Give back only the lines in the records below from the one with "[Advertisement] (62, 713)" to the one with "PZHGP (77, 249)", both inclusive, word for word.

________________

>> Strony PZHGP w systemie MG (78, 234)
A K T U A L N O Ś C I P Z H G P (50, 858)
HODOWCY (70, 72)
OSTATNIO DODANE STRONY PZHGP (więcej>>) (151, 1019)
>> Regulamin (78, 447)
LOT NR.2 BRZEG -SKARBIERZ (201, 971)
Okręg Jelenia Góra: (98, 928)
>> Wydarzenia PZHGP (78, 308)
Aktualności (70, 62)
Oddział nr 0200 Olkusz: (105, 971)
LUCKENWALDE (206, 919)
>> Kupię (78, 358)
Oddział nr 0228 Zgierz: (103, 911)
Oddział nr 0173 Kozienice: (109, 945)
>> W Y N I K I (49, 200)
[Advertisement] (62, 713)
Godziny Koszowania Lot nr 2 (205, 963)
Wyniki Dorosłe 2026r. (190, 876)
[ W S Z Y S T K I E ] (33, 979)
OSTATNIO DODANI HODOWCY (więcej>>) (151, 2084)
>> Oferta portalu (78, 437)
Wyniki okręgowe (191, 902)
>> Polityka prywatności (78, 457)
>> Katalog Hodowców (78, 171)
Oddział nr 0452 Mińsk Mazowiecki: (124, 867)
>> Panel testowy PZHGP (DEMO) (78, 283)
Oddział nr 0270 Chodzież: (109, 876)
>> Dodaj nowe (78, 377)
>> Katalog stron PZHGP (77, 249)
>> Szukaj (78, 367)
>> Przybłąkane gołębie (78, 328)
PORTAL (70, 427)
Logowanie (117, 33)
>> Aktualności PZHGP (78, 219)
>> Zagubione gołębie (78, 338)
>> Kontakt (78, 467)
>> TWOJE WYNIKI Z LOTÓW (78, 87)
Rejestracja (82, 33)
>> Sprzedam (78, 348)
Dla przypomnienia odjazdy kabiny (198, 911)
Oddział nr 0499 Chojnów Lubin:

________________

» **EXERCISE ANSWER**
[Advertisement] (62, 713)
Godziny Koszowania Lot nr 2 (205, 963)
Wyniki Dorosłe 2026r. (190, 876)
[ W S Z Y S T K I E ] (33, 979)
OSTATNIO DODANI HODOWCY (więcej>>) (151, 2084)
>> Oferta portalu (78, 437)
Wyniki okręgowe (191, 902)
>> Polityka prywatności (78, 457)
>> Katalog Hodowców (78, 171)
Oddział nr 0452 Mińsk Mazowiecki: (124, 867)
>> Panel testowy PZHGP (DEMO) (78, 283)
Oddział nr 0270 Chodzież: (109, 876)
>> Dodaj nowe (78, 377)
>> Katalog stron PZHGP (77, 249)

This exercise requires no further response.